Mais do que quase nunca, estou sentindo aquele antigo bem de estar na Bahia que reencontro tão puro em meu filho Moreno. É uma gratidão infinita por simplesmente estarmos aqui. A brisa, as cores, a luz confirmam. Mas o sentimento independe de demonstrações óbvias por parte do lugar. No meio do ano passado, eu estava indo com Moreno da parte do Rio Vermelho onde ele tem apartamento para a parte do Rio Vermelho onde tenho uma casa. Era noite, fazíamos um retorno na Avenida Garibaldi — onde não há senão construções modernas sem elegância nem imaginação — e chovia sem parar. Comentei minha constatação de que a cidade estava totalmente desprovida de encantos. Moreno respondeu apenas “Eu adoro”. E falou com tanta alegria sincera que, agora que tento explicar o que sinto estando aqui, só a cara dele nesse momento vem à minha mente.
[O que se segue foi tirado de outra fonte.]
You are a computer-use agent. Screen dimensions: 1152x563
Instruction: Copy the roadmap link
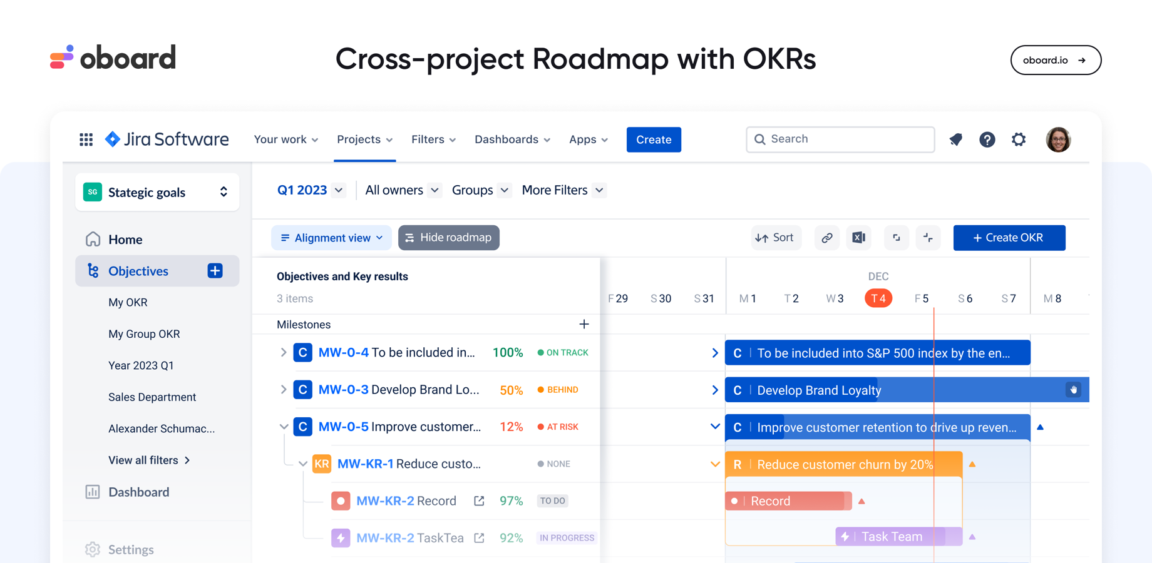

Hélio Eichbauer, ouvindo-me lamentar as fachadas novas e tolas que as pessoas ergueram para substituir as frentes antigas das casas no estreito caminho que as separa do mar entre o Bogari e o Bonfim (destruição arquitetônica que eu comparava à sofrida por Santo Amaro), disse apenas “Eu gosto”. Entendi bem. Cidades americanas não podem ser europeias. San Juan de Porto Rico me deu a sensação de um Projac mantido pelos Estados Unidos. Lá, achei que a tragédia cubana, que separa famílias entre Miami e Havana, era o oposto da melancolia porto-riquenha. Décio Pignatari e Candice Bergman acharam o Pelourinho recém-restaurado “uma disneylândia”. Discordei. Mas entendo o que diziam. Um casal amigo, nascido e criado cá, foi assaltado na saída do Cine Glauber Rocha. A violência urbana cresceu aqui mais do que no resto do país. O racismo antigo está quase intacto (e mesmo renovado). Mas meu sonho não acabou.